Thailand is engaged in selective filtering in the social, political, and Internet tools areas, and no evidence of filtering was found in the conflict/security area by the OpenNet Initiative in November 2011.

Thailand is on Reporters Without Borders list of countries Under Surveillance in 2011.

Thailand is listed as "Partly Free" in the Freedom on the Net 2013 report by Freedom House, which cites substantial political censorship and the arrest of bloggers and other online users.

Internet censorship is conducted by the Royal Thai Police, the Communications Authority of Thailand, and the Ministry of Information and Communication Technology (MICT) (now the Ministry of Digital Economy and Society).

Prior to the September 2006 military coup d'état most Internet censorship in Thailand was focused on blocking pornographic websites. The following years have seen a constant stream of sometimes violent protests, regional unrest, emergency decrees, a new cybercrimes law, and an updated Internal Security Act. And year by year Internet censorship has grown, with its focus shifting to lèse-majesté, national security, and political issues.

Reasons for blocking:
| Prior to 2006 | 2010 | Reason |
| 11% | 77% | lèse-majesté content (content that defames, insults, threatens, or is unflattering to the King, includes national security and some political issues) |
| 60% | 22% | pornographic content |
| 2% | <1% | content related to gambling |
| 27% | <1% | copyright infringement, illegal products and services, illegal drugs, sales of sex equipment, prostitution, ... |

URLs blocked by court order:
| Year | Court Orders | Blocked URLs |
| 2007 | 1 | 2 |
| 2008 | 13 | 2071 |
| 2009 | 64 | 28,705 |
| 2010 | 39 | 43,908 |

| Total | 117 | 74,686 |

It is estimated that tens of thousands of additional URLs are blocked without court orders through informal requests or under the Emergency Decree on Public Administration in Emergency Situations. Estimates put the number of websites blocked at over 110,000 and growing in 2010.

According to the Associated Press, the Computer Crime Act has contributed to a sharp increase in the number of lèse-majesté cases tried each year in Thailand. While between 1990 and 2005, roughly five cases were tried in Thai courts each year, since that time about 400 cases have come to trial—a 1,500 percent increase.

==================================================

=== Work instructions ===
Please list every body that the passage on Internet censorship in Thailand says conducts that censorship.

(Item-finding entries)
==================================================

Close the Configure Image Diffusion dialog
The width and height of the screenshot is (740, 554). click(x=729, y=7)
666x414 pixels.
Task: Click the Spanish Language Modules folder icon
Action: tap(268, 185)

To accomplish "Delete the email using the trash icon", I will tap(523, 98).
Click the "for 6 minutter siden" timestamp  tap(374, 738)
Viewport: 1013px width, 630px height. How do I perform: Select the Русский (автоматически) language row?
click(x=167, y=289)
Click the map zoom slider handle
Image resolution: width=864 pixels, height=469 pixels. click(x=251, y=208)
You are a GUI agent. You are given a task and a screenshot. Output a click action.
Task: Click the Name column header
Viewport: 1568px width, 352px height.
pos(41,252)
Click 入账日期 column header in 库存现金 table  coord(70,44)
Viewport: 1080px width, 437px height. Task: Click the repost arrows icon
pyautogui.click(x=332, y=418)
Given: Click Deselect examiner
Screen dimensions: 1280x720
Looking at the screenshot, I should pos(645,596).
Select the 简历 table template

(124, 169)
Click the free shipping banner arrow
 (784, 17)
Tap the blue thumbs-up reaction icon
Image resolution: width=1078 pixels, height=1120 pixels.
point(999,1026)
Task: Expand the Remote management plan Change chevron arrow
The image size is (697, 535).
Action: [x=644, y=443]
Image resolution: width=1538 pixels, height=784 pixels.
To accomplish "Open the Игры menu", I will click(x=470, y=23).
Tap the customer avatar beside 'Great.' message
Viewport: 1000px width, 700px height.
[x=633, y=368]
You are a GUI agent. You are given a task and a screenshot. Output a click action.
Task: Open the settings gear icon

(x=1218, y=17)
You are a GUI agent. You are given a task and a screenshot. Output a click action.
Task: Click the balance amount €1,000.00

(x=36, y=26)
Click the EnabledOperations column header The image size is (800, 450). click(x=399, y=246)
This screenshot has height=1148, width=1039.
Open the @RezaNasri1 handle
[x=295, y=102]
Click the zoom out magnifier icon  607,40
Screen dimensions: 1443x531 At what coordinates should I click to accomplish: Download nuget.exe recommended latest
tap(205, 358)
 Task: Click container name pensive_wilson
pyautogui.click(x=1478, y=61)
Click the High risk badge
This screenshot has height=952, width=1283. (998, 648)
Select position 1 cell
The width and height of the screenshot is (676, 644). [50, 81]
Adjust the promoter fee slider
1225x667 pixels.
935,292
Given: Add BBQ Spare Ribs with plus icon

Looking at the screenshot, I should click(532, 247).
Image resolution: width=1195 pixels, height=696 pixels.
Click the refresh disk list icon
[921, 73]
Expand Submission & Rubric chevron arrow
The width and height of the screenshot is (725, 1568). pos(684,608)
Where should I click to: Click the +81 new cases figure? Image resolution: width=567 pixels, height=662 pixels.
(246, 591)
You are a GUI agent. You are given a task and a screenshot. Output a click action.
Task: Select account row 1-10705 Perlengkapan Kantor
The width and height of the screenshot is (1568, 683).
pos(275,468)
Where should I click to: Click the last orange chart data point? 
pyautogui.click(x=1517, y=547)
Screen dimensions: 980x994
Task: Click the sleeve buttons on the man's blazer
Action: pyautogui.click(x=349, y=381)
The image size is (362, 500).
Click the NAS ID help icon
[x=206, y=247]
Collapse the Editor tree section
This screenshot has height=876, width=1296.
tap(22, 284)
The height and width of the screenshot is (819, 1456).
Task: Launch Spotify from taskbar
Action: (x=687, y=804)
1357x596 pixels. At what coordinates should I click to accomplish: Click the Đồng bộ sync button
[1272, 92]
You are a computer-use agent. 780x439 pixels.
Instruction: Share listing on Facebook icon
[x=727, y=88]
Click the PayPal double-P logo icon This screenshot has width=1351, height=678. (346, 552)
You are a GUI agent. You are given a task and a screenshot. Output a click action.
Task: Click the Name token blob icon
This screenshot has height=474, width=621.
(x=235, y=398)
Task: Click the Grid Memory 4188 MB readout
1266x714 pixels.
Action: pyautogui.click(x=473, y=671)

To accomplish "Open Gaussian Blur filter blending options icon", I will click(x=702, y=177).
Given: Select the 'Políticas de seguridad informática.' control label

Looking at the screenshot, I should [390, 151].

==================================================

=== Answer to this problem ===
- Royal Thai Police
- Communications Authority of Thailand
- Ministry of Information and Communication Technology (MICT), now the Ministry of Digital Economy and Society